Я не обратил внимания, когда именно он поднялся и, безупречно выбрав место – чуть ниже моих ног, ближе к воде, – ловко и стремительно, мощными лапами начал рыть в песке яму.

Привлечённый звуками его работы, я с трудом поднял маревную голову, отряхнул песок с лица и уселся, не понимая, чего он там, в этом песке, мог найти.

Прищурившись от палящего солнца, я с интересом смотрел на собаку.

Пёс был сосредоточен и точно знал, что делает.

Так как место он выбрал неподалёку от воды, вскоре за раскалённым белым песком показался серый, а затем явила себя чуть влажная, прохладная глина.

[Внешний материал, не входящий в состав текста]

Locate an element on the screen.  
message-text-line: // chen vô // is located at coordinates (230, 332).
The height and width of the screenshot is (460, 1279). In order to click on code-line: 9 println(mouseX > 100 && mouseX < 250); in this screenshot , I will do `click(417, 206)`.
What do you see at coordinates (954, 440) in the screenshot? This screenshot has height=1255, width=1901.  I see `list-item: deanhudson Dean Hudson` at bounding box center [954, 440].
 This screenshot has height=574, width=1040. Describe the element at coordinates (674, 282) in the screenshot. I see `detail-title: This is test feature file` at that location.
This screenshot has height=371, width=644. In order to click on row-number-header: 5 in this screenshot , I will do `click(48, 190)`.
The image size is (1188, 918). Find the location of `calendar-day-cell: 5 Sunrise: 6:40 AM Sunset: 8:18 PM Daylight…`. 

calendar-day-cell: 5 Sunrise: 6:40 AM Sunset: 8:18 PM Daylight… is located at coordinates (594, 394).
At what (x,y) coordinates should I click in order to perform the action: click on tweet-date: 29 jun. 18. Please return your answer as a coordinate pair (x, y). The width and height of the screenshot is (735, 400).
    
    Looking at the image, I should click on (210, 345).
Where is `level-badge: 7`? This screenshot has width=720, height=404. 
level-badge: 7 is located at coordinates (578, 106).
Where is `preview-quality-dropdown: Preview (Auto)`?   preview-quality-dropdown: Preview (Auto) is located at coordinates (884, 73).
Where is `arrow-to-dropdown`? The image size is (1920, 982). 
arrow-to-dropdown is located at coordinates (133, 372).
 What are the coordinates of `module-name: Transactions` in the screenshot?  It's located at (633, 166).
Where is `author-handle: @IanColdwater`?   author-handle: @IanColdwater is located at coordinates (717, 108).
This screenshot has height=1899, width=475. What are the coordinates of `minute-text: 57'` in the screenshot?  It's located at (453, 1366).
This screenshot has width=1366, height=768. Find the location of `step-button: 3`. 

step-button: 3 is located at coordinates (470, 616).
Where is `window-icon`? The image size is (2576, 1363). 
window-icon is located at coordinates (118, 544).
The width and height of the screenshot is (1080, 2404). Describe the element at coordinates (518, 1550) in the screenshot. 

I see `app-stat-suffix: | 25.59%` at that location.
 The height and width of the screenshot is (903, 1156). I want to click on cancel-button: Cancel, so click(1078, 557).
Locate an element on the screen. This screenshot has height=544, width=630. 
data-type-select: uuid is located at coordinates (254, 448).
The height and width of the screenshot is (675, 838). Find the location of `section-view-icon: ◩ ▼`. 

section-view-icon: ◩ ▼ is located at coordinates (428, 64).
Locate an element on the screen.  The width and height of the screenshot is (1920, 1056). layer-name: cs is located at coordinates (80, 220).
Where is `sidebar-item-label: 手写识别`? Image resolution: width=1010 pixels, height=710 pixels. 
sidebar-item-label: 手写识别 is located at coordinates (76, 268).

Когда яма стала ровно того объёма, который ему требовался, Нигга, обойдя пару раз вокруг, спокойно вместил в создавшееся укрытие своё тело.

– Вот так да… – сказал я. – Нигга. Как ты догадался?

Пёс с наслаждением повозил мордой, пряча свои щёки глубже в глину, которую он нагрёб со дна ямы.

* * *

К следующей весне Нигга возмужал, уяснил семейные иерархии и нашёл там своё неукоснительное место.

Он оказался послушным и деятельным.

Нигга не был самой смелой собакой на свете, зато – точно самой ответственной. Он любил порядок.

Каждый день мы гуськом выходили по любимым своим тропкам на прогулку в лес – Нигга, бассеты и моя младшая дочка: неваляха в шести одёжках, детские глаза, полные слёз от ветра, восторга или всегда готовой детской обиды. Ей шёл пятый год.

До леса я вёл Ниггу, держа за ошейник, по левую от себя сторону, а бассетов на поводках – справа. Они, проявляя неожиданную, увлекающую в разную стороны силу, рвались нюхать заборы и кошачьи следы. Дочка плелась за спиной.

Зайдя поглубже в лес, я отпускал собак.

Нигга был неизменно взволнован: ему важно было, чтоб никто не разбредался.

Бассет Золька, в силу женской своей природы, беспечно бродила где-то позади, вдыхая томительные запахи начавшегося марта. Бассет Толька, трубно лая, уносился вперёд. Но, вскоре осознав, что потерял невесту, мчался обратно к Зольке, захлёбываясь от восторга и жизнелюбия.